The problem:
The whole listing, exactly as given: write it out, leaving out each image.
** Opening Supplied information block **
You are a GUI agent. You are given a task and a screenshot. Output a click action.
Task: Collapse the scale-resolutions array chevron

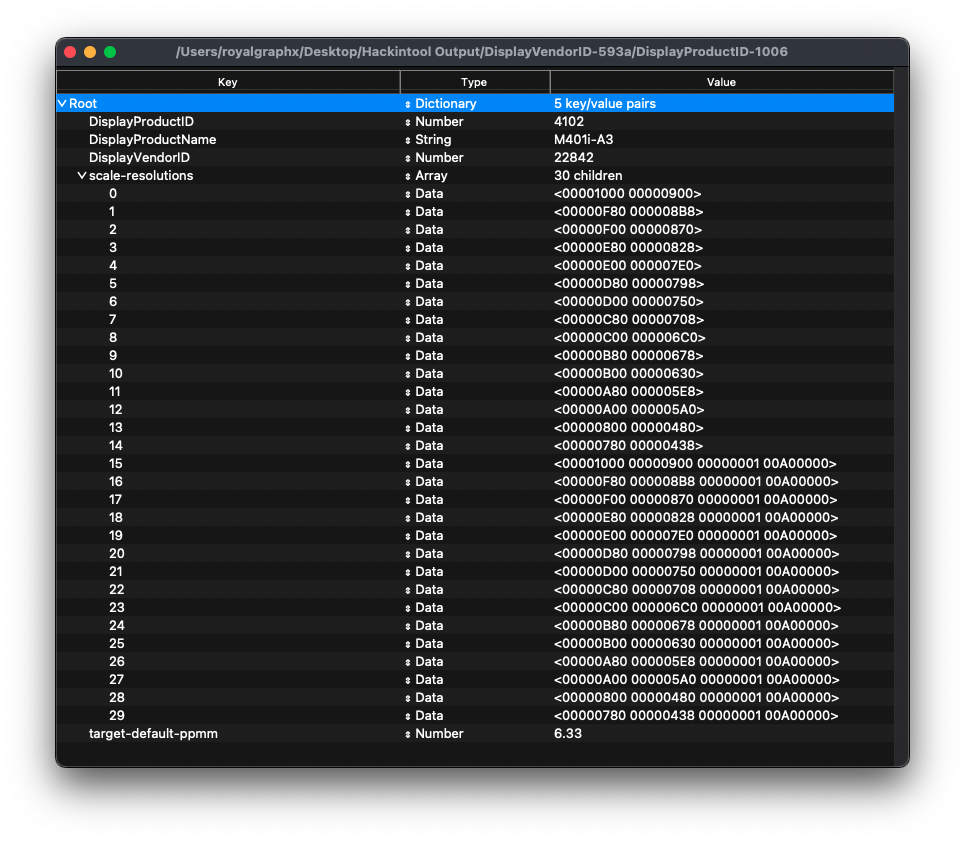tap(82, 175)
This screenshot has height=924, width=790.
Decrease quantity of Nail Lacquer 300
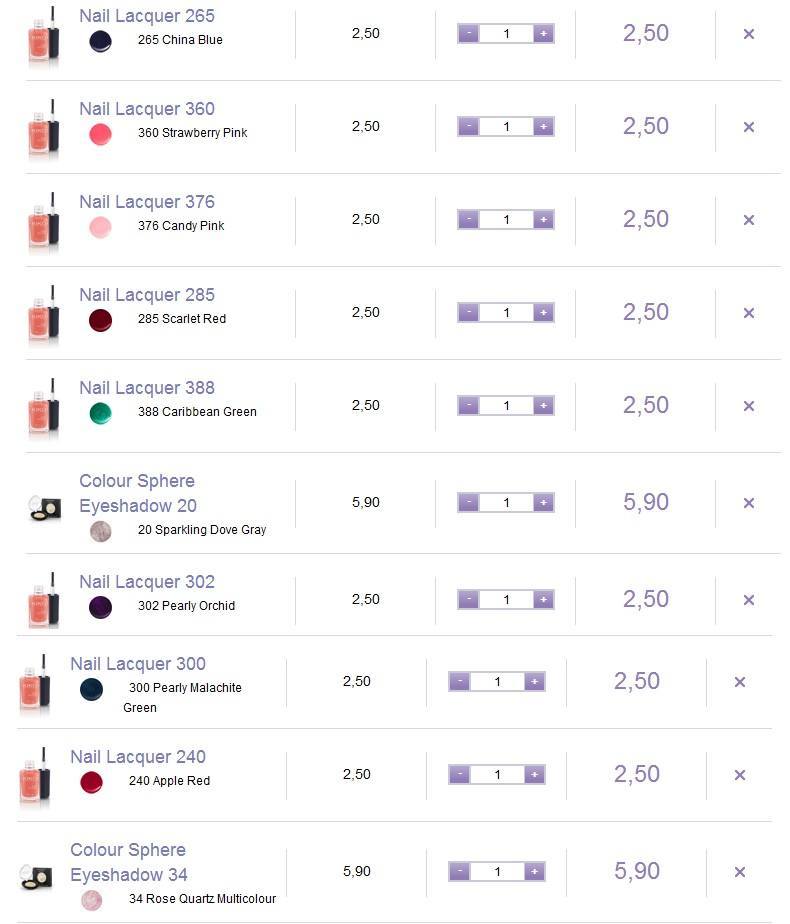[459, 682]
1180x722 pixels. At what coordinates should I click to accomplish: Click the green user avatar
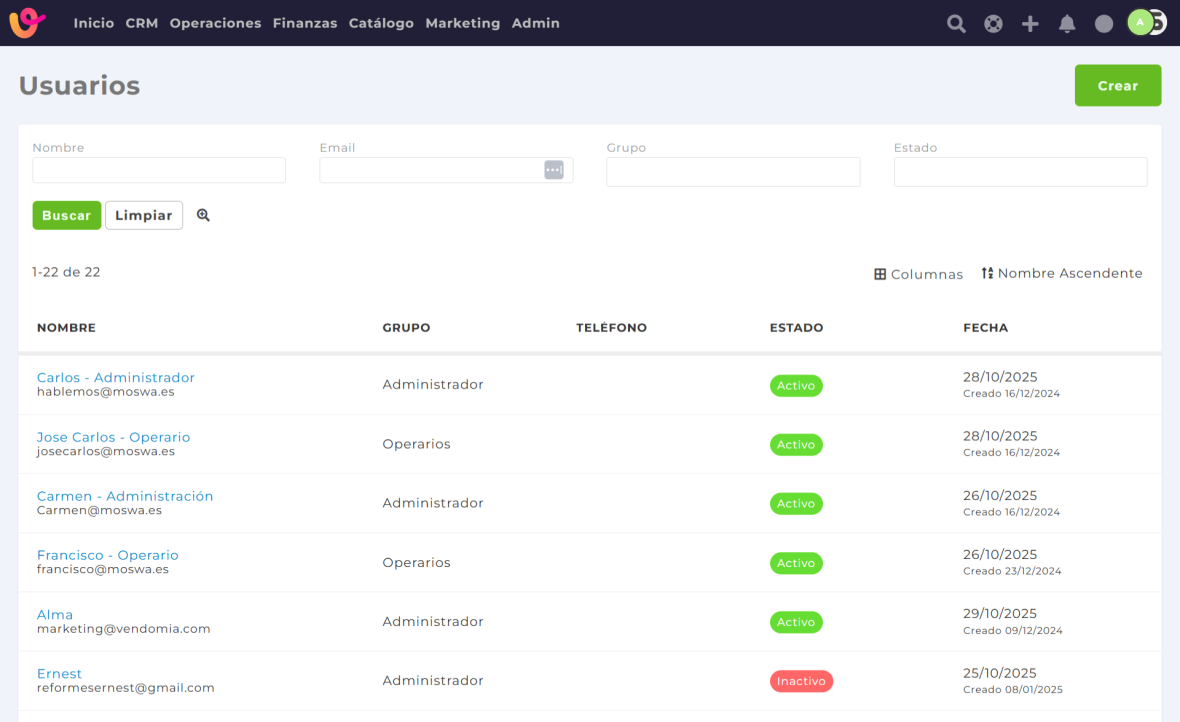click(1140, 22)
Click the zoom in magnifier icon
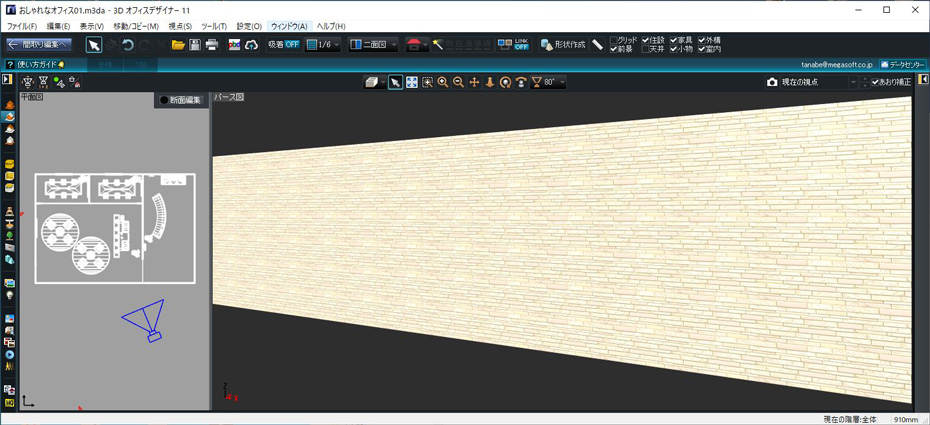The image size is (930, 425). [x=443, y=82]
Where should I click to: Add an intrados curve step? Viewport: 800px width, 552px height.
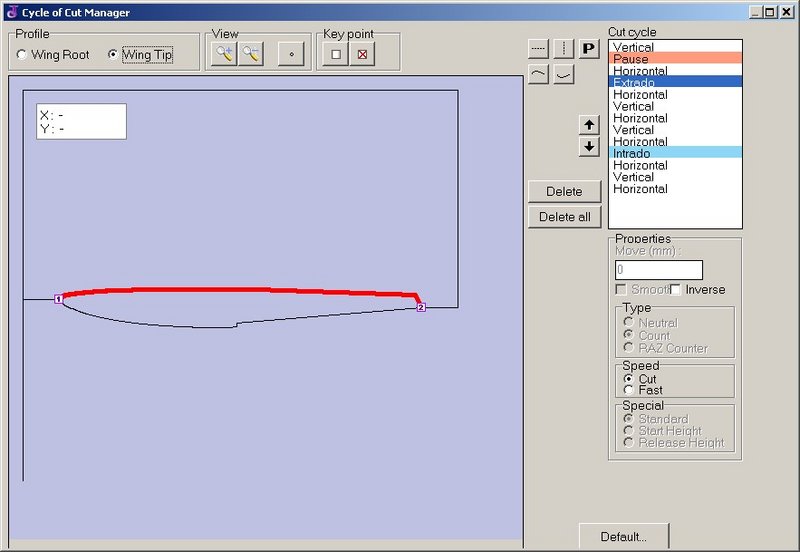564,75
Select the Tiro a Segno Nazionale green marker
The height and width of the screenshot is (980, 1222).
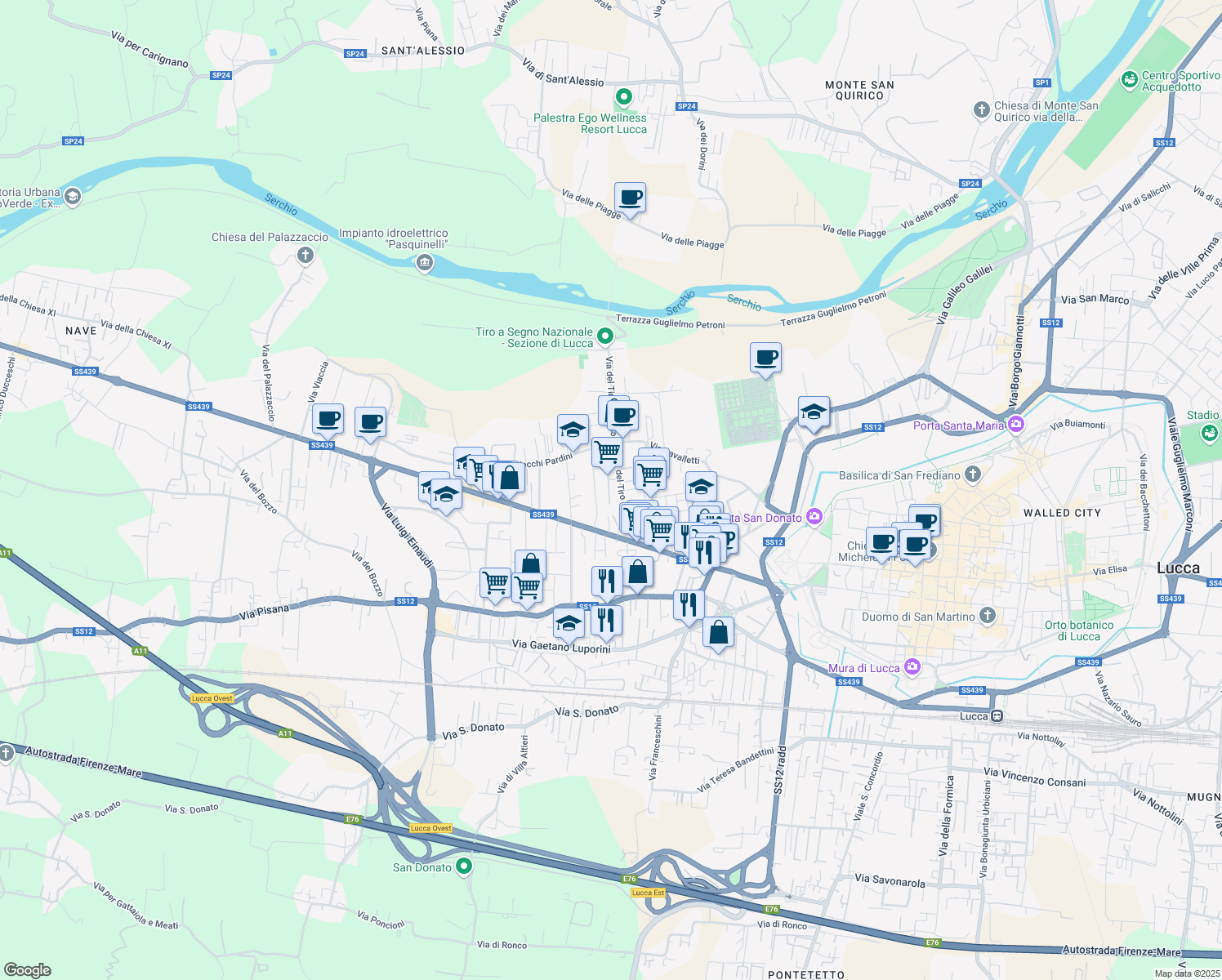(x=605, y=334)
** Closing Supplied information block **
Result of this exercise:
You are a GUI agent. You are given a task and a screenshot. Output a click action.
Task: Collapse the scale-resolutions array chevron

tap(82, 175)
This screenshot has height=924, width=790.
Decrease quantity of Nail Lacquer 300
[459, 682]
1180x722 pixels. At what coordinates should I click to accomplish: Click the green user avatar
click(1140, 22)
Click the zoom in magnifier icon
The image size is (930, 425). [x=443, y=82]
Where should I click to: Add an intrados curve step? Viewport: 800px width, 552px height.
564,75
Select the Tiro a Segno Nazionale green marker
The height and width of the screenshot is (980, 1222).
(x=605, y=334)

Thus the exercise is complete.